▶ _Directive 1_: Could you recast the rows as a numbered list, starting with the row that contains "Task: Click the plus icon on Generate RSA" and ending with the last row, both included, and leaving out blank lines?

▶ _Excerpt provided_:
※

# Unitary transform of a partially entangled 3-qubit state

Suppose we have a partially separable 3-qubit state

$$φ = \left(a_0\left|0\right\rangle + a_1\left|1\right \rangle\right) \otimes \left(b_{00}\left|00\right \rangle + b_{01}\left|01\right \rangle + b_{10}\left|10\right \rangle + b_{11}\left|11\right \rangle\right)$$

i.e. the second and third qubits are entangled with each other, but the first qubit is separable.

The unseparated state is given by

$$φ = c_{000}\left|000\right\rangle + c_{001}\left|001\right\rangle + c_{010}\left|010\right\rangle + c_{100}\left|100\right\rangle+ c_{011}\left|011\right\rangle + c_{101}\left|101\right\rangle + c_{110}\left|110\right\rangle + c_{111}\left|111\right\rangle$$

with $c_{ijk} = a_i b_{jk}$.

Now suppose I want to apply a unitary transformation to the first two qubits, given by a 4x4 unitary matrix:

$U = (u_{nm})$

Q: What does the overall 8x8 matrix look like which will also calculate the effect on the third qubit (which won't leave the interaction unchanged)?

※

Rows from a collection:
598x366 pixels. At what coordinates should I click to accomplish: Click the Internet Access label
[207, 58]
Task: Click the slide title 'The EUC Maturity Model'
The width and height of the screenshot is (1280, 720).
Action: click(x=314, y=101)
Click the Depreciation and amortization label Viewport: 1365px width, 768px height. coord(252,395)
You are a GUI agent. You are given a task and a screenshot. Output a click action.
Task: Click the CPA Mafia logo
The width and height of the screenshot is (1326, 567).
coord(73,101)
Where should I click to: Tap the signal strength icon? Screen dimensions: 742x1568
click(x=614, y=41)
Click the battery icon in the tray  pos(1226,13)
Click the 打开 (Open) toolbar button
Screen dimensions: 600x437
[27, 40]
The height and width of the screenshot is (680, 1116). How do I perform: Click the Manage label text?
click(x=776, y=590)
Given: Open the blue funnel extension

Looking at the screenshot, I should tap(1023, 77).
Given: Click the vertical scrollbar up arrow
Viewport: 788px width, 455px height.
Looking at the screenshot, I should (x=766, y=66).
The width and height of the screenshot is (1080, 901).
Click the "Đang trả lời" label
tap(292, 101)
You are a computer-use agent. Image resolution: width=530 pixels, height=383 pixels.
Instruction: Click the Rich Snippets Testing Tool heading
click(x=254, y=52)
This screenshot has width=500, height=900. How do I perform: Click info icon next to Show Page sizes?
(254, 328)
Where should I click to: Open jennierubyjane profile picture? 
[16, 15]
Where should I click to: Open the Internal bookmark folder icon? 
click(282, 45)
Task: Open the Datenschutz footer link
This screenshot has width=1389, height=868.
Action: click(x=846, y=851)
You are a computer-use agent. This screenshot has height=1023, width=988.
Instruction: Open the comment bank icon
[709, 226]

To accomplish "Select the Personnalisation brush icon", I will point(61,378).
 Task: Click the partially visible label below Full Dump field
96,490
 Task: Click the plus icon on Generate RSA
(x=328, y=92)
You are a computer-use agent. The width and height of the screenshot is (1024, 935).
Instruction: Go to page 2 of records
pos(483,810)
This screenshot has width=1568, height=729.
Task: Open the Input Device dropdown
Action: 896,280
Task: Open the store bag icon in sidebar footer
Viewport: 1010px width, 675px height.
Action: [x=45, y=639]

※

▶ _Directive 2_: Can you continue the question about applying a unitary transform to a partially entangled three-qubit state from the point where it stops?

▶ _Response 1_:
1.  Task: Click the plus icon on Generate RSA
2. (x=328, y=92)
3. You are a computer-use agent. The width and height of the screenshot is (1024, 935).
4. Instruction: Go to page 2 of records
5. pos(483,810)
6. This screenshot has width=1568, height=729.
7. Task: Open the Input Device dropdown
8. Action: 896,280
9. Task: Open the store bag icon in sidebar footer
10. Viewport: 1010px width, 675px height.
11. Action: [x=45, y=639]

▶ _Response 2_:
• It looks like you'll get the Kronecker product $U\otimes I_{2}$ – Omnomnomnom Jul 25 '16 at 11:52

The entanglement of the qubits does not matter. All you need to do is tensor $U$ with $\begin{pmatrix}1&0 \\ 0 & 1\end{pmatrix}$, which is the effect of $U$ on the third qubit. You'll get $U' = \begin{pmatrix}U&0 \\ 0 & U\end{pmatrix}$ or a permutation thereof.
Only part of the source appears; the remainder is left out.